▶ WHAT IS NEEDED:
Count the lines in the data below that contain the string "return", matching case exactly, and give only the number.

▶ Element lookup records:
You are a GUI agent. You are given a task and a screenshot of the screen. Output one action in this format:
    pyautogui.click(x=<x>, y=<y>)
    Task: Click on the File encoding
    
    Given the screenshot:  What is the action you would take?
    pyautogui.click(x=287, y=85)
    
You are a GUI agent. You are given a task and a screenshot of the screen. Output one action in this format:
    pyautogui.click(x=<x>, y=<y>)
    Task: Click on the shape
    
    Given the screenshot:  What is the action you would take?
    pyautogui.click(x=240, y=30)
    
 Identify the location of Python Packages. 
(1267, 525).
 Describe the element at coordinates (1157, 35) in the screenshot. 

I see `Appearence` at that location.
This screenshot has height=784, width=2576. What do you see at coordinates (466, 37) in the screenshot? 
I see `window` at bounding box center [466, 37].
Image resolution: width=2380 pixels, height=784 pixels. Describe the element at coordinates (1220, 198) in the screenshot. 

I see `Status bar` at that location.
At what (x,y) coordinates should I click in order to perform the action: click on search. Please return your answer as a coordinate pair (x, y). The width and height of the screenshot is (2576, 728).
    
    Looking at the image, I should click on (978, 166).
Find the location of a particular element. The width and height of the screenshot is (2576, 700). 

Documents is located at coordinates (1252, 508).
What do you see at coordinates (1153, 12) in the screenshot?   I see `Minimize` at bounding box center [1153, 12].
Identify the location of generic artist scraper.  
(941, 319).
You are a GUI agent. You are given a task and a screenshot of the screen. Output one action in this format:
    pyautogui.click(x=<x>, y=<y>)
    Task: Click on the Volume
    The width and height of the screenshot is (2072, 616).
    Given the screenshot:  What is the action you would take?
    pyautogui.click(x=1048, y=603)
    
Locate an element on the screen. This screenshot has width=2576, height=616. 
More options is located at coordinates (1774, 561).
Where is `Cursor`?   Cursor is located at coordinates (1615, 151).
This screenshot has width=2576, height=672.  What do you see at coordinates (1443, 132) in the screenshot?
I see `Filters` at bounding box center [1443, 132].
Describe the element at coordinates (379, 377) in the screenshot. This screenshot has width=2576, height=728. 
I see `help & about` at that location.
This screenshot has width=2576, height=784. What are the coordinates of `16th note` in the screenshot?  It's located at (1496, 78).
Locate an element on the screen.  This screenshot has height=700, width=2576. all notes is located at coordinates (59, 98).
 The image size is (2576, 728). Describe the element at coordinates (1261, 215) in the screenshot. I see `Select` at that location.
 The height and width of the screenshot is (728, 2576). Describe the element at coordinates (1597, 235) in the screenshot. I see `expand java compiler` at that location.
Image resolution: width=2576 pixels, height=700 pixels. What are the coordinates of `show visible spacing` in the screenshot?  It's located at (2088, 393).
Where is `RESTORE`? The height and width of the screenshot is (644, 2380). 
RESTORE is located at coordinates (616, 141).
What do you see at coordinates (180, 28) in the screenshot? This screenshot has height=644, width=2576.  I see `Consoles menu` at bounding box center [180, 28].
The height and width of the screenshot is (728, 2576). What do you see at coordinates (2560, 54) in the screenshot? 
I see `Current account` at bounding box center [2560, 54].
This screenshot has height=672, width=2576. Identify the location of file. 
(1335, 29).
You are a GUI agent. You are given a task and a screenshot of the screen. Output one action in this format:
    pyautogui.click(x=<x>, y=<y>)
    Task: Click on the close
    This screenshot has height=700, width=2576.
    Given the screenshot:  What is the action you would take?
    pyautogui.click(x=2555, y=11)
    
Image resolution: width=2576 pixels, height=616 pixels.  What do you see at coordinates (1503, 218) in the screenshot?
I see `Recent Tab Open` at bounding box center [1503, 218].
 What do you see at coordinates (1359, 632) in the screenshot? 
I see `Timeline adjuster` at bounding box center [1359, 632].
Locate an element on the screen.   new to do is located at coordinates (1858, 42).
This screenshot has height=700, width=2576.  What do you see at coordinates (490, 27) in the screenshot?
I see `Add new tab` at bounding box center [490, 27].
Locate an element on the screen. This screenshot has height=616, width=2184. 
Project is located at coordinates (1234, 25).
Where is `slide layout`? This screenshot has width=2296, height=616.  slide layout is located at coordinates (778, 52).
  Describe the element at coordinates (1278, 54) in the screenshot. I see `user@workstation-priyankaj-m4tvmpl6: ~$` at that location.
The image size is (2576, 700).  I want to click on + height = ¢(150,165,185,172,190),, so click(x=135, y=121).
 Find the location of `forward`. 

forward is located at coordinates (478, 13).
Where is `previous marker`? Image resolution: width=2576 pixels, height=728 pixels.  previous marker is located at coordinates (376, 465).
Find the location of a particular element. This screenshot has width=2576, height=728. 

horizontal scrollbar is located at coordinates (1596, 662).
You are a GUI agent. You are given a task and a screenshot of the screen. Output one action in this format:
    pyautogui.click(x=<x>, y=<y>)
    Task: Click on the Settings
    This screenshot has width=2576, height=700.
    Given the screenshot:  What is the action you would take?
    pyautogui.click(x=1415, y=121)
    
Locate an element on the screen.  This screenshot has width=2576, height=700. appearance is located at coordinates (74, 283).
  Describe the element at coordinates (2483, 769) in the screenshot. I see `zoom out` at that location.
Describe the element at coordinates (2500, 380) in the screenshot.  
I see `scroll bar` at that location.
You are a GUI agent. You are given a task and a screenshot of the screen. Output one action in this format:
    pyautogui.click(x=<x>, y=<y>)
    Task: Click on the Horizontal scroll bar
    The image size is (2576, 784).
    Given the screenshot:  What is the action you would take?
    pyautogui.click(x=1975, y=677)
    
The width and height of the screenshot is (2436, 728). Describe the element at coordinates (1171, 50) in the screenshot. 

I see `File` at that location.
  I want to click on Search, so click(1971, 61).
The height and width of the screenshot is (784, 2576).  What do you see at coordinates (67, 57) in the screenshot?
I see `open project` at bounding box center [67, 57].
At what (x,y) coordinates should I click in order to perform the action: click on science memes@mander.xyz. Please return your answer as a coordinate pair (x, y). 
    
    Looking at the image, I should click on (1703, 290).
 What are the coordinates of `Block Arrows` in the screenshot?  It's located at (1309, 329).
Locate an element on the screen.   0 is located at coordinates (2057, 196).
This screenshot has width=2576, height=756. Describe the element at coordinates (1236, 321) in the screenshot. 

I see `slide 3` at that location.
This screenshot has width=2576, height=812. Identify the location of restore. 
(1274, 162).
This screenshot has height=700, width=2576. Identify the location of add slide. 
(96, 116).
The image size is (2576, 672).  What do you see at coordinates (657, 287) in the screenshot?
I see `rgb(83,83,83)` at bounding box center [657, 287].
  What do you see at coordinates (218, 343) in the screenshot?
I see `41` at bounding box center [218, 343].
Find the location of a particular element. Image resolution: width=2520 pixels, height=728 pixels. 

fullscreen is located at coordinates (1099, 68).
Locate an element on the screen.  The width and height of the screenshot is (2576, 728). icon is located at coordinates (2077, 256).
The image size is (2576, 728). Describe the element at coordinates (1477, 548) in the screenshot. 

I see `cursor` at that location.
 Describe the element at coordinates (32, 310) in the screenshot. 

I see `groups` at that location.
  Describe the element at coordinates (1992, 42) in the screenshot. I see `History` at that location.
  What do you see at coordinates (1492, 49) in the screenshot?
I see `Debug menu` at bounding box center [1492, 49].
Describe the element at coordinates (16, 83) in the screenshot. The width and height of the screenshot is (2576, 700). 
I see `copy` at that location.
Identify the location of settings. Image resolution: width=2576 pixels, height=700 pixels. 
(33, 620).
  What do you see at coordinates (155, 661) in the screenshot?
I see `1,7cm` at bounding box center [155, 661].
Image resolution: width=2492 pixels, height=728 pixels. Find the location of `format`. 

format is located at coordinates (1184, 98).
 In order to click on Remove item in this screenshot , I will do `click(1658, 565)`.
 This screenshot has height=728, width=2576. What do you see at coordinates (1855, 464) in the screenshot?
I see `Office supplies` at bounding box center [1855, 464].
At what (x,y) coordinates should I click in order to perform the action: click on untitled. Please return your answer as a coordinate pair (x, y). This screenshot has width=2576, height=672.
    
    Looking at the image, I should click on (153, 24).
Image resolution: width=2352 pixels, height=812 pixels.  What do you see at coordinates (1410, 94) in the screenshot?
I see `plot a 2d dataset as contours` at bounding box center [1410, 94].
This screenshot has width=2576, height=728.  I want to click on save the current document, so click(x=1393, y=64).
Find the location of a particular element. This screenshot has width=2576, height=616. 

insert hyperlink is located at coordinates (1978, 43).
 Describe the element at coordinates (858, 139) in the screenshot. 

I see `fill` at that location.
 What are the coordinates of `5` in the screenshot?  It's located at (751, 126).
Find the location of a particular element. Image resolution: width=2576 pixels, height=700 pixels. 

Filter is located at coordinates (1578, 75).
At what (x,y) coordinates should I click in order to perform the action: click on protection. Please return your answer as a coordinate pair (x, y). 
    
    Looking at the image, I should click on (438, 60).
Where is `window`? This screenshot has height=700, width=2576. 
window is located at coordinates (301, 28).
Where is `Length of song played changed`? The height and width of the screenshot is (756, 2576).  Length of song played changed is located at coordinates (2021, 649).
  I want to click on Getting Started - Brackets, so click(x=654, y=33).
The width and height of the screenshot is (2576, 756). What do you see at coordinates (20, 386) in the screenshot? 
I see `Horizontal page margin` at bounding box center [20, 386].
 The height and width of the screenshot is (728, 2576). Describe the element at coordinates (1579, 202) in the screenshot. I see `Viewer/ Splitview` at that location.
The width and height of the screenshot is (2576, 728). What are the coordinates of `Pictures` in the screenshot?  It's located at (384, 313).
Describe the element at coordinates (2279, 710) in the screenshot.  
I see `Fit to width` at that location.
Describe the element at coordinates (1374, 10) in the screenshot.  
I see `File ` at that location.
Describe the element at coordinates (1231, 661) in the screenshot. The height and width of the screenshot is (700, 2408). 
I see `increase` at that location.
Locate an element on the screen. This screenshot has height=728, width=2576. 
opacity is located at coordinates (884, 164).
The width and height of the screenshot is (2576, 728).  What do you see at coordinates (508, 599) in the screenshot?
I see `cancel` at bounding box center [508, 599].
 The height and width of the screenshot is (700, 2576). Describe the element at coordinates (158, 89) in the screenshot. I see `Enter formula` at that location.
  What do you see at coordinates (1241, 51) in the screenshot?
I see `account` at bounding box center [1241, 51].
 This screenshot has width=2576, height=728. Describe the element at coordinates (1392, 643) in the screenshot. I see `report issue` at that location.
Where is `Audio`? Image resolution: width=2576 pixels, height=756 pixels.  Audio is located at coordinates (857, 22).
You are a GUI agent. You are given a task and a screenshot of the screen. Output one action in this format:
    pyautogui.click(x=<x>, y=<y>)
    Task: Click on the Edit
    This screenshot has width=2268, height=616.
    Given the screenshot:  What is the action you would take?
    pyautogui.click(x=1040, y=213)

▶ RESPONSE TO THIS EXERCISE:
4